Namun, sehari kemudian Nike menegaskan bahwa Fuelband masih merupakan produk
yang penting dalam portofolio bisnisnya dan akan terus mendukung model
terbarunya, Fuelband SE. Namun, mereka mengaku memang telah melakukan pemutusan
hubungan kerja "sejumlah kecil karyawan" serta tak lagi mengungkapkan
rencana pembuatan model lanjutan gelang canggih itu.
"Nike
berkomitmen kepada Nike+, kepada NikeFuel, dan mendorong inovasi untuk
memberikan pengalaman yang lebih kaya bagi semua atlet," kata KeJuan
Williams, juru bicara perusahaan melalui surat elektronik. "Kami akan
terus meningkatkan kemitraan untuk mengembangkan ekosistem produk digital dan
layanan kami, menggunakan NikeFuel sebagai alat pengukur, pemotivasi, dan
peningkatan prestasi olahraga."
NikeFuel
adalah sebuah sistem misterius yang dikembangkan Nike untuk mengonversi
pergerakan lengan menjadi alat ukur kinerja keseluruhan aktivitas fisik pemakai
Fuelband, sebuah cara pintar untuk tetap menjaga orang menggunakan gadget
buatan perusahaan asal Washington County, Oregon, itu. Yang jelas, jika Nike
melepas bisnis perangkat keras pintar wearable itu, maka mereka melewatkan
potensi sesungguhnya dari diri mereka sendiri sebagai perusahaan yang memahami
apa yang ingin dipakai oleh orang-orang.
Namun,
sulit membayangkan masa depan cerah dari sebuah perangkat keren yang tidak
dikoneksikan ke peranti lain yang sudah lebih dulu populer. Fuelband hanya
terhubung dengan internet ke situs komunitas Nike+ atau iOS 5.0, sistem operasi
yang berjalan di iPhone dan iPad. Padahal, sebagian besar peranti bergerak
menjalankan sistem operasi Android. Mungkin, Nike harus meminta perusahaan lain
untuk memasarkan produk hasil inovasi mereka. Tahun lalu, Nike menjalankan
program untuk membantu perusahaan lain mengembangkan aplikasi yang dibangun di
sistem NikeFuel. Awal bulan ini, Nike membuka Nike+ Fuel Lab di San Fransisco
yang digambarkan mereka sebagai pengembangan penting dari konsep ini.
Tak
ada mitra Nike yang akan membangun peranti keras. Dengan atau tanpa produk
Fuelband, ponsel cerdas tampaknya menjadi pilihan paling banyak diambil oleh
konsumen untuk berkoneksi dengan sistem NikeFuel. Lebih dari 45% warga Amerika
Serikat menggunakan aplikasi fitness atau kesehatan di ponsel mereka
menurut lembaga riset pasar Nielsen. Nike sendiri telah memiliki aplikasi fitness untuk iPhone dan peranti
Android.
Mungkin,
ini hanyalah masalah pembiasaan mengenai bagaimana menggunakan teknologi untuk
memonitor tingkat kebugaran tubuh. Namun, kegagalan Fuelband ini seakan menjadi
pembenaran bahwa pasar memang belum siap menerima peranti yang dipakai tubuh.

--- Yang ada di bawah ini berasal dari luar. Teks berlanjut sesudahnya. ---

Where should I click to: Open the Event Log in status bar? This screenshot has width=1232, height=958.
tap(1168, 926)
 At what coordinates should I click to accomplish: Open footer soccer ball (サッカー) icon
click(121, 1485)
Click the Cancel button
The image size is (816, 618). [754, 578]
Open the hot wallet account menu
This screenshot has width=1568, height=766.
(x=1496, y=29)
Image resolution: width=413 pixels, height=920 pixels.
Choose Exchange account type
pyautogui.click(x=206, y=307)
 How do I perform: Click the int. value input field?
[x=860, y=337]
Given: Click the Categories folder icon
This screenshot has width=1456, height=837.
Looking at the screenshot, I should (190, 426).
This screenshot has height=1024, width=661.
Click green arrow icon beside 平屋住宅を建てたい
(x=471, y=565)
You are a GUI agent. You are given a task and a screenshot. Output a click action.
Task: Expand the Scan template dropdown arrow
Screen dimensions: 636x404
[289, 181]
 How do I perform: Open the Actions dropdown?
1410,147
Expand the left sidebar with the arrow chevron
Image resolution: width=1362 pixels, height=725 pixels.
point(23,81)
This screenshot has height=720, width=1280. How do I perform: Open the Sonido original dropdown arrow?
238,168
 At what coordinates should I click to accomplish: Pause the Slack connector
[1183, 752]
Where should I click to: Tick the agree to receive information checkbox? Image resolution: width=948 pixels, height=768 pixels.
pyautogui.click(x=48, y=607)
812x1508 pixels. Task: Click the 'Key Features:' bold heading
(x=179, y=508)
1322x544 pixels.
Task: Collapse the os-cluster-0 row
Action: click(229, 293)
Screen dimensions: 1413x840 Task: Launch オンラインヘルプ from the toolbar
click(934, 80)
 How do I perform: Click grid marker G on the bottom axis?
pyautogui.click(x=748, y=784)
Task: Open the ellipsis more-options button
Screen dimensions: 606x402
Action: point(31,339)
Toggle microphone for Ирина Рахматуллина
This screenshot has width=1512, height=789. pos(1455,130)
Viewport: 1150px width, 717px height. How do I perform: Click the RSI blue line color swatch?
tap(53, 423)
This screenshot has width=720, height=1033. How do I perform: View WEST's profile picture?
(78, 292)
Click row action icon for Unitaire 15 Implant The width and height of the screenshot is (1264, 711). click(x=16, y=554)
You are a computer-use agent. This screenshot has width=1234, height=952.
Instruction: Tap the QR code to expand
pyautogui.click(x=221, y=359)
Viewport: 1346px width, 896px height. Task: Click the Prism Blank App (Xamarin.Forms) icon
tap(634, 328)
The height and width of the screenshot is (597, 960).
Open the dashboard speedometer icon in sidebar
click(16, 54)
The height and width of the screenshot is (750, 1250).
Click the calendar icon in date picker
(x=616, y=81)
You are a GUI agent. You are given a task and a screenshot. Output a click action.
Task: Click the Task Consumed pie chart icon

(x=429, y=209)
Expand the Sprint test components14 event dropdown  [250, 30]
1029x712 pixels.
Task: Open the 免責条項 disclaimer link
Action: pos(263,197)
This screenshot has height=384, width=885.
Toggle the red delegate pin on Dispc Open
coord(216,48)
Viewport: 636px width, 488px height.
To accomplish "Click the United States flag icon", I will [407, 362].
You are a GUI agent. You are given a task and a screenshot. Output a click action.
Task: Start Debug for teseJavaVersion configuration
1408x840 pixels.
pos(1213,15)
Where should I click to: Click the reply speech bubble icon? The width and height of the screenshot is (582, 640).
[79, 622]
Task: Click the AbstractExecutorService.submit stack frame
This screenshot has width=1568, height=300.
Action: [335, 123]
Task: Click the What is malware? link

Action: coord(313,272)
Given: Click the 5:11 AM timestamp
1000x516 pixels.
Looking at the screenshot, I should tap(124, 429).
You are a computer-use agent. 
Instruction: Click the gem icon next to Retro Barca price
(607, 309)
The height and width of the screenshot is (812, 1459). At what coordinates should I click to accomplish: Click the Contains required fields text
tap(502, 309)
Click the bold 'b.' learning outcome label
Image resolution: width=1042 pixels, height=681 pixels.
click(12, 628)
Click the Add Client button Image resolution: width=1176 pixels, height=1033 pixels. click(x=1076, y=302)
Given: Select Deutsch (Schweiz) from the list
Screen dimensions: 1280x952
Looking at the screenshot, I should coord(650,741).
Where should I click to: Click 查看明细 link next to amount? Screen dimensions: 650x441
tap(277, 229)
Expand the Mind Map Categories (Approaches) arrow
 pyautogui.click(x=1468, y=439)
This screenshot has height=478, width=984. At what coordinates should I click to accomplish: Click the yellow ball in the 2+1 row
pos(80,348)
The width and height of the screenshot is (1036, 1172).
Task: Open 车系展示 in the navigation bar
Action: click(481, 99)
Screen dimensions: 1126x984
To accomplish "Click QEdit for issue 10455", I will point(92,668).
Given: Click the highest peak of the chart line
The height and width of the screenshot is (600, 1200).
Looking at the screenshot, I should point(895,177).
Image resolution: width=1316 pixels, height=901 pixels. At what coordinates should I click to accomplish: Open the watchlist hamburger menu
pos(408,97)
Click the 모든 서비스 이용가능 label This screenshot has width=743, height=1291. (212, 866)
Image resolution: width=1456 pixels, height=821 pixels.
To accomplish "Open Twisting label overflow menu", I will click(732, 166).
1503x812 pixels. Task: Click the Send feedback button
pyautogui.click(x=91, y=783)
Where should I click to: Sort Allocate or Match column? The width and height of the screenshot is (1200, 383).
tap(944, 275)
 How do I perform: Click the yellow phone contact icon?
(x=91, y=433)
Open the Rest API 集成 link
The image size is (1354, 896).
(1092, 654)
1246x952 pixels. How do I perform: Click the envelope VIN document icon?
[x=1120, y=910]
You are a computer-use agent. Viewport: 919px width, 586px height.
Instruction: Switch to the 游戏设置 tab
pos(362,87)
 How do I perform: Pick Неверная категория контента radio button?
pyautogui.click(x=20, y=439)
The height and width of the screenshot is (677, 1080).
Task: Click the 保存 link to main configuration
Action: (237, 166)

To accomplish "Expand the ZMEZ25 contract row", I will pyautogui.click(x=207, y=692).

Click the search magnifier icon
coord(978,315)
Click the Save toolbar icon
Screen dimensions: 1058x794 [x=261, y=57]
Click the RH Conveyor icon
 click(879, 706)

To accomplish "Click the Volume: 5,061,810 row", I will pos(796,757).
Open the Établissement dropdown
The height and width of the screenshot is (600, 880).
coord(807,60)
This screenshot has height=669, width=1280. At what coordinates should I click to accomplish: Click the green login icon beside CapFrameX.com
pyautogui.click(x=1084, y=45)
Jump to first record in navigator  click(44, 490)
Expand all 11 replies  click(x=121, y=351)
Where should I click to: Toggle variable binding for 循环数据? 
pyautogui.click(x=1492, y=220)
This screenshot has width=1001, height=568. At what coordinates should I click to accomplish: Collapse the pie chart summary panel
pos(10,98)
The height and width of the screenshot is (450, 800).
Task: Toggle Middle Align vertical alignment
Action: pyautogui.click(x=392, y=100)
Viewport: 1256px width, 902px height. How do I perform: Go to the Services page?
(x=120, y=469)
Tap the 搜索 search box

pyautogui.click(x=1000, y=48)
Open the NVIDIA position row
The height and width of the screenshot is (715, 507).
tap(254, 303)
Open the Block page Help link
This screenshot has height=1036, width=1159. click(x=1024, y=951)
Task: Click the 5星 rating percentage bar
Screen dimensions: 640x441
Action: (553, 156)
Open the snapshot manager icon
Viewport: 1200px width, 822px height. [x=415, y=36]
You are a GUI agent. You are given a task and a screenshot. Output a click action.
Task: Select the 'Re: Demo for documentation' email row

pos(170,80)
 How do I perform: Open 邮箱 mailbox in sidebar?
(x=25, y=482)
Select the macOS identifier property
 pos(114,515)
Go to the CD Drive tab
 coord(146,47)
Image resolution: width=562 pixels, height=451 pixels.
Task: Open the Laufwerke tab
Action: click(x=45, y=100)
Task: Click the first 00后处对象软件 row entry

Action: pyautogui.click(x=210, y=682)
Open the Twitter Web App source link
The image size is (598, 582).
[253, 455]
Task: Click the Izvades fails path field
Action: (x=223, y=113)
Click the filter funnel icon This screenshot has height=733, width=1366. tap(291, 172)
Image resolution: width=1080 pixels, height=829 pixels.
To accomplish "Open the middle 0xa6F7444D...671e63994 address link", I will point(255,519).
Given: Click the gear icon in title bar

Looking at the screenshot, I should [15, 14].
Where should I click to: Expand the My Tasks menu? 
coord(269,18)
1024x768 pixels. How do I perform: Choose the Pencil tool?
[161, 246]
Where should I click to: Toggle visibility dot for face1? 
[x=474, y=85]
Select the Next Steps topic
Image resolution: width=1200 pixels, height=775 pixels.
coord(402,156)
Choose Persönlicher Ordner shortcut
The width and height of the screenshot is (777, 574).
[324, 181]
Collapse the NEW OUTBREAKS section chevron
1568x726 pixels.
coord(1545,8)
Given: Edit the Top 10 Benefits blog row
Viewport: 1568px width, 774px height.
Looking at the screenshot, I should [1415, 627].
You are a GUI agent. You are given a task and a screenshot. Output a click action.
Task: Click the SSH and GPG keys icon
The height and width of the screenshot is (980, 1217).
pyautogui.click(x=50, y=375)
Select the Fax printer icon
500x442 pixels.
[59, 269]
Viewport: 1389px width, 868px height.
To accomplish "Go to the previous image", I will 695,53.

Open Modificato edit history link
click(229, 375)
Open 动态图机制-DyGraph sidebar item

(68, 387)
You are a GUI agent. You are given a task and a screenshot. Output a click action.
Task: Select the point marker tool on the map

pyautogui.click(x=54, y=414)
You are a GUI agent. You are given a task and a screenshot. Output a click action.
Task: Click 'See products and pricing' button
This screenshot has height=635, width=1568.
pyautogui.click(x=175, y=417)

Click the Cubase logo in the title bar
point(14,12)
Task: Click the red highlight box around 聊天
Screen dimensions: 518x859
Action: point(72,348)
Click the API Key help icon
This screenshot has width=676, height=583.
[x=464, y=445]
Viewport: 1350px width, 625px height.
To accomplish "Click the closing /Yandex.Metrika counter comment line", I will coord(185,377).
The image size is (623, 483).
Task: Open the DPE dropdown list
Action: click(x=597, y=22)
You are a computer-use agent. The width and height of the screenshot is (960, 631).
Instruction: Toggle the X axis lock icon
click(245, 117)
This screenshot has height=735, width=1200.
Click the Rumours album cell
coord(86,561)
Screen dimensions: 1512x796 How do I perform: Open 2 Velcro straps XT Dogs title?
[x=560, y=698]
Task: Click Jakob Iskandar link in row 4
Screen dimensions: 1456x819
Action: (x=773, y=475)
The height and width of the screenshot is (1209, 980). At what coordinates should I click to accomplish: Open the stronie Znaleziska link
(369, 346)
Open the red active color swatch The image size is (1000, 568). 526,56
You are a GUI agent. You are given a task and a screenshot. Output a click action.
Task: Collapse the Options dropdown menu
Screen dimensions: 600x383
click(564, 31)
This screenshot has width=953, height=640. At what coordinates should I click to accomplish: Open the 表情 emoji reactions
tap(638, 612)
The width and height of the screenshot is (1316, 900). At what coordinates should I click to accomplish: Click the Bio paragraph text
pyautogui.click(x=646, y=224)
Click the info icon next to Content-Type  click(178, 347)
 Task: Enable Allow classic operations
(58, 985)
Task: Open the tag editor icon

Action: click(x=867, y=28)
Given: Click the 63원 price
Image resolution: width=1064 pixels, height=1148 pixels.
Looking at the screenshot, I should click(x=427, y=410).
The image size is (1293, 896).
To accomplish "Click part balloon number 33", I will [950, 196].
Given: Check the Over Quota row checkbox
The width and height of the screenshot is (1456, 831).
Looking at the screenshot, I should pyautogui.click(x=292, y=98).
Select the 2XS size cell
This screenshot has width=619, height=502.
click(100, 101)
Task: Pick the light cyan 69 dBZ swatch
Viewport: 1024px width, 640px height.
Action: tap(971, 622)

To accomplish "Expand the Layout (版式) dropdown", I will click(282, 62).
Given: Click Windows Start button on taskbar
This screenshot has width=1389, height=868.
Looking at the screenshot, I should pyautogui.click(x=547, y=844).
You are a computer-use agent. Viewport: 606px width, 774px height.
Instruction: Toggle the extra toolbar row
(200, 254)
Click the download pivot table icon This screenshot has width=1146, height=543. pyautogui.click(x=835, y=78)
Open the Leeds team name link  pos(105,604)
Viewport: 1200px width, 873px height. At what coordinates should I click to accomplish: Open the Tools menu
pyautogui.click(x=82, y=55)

"Konsumen belum memahami kenapa mereka membutuhkan peranti teknologi wearable," kata James
Rusco, wakil presiden Nielsen. "Itu tampak sangat jelas dalam riset pasar
kami."
Jika
memang perusahaan teknologi ingin terus meyakinkan konsumen tentang manfaat
peranti wearable, maka Nike merupakan perusahaan terbaik untuk melakukan tugas
itu. Jika akhirnya Nike memilih minggir, kini tinggal ada Apple Inc. yang salah
satu eksekutifnya duduk di jajaran pimpinan Nike. Nike dan Apple telah
berkolaborasi dalam teknologi pemantau kebugaran tubuh. Apple menambahkan
sensor di iPhone terbaru yang memungkinkan peranti itu melakukan pengukuran
aktivitas fisik dengan NikeFuel. Bertemunya kepentingan kedua perusahaan bukan
hal yang mustahil dan Nike telah membuka jalannya.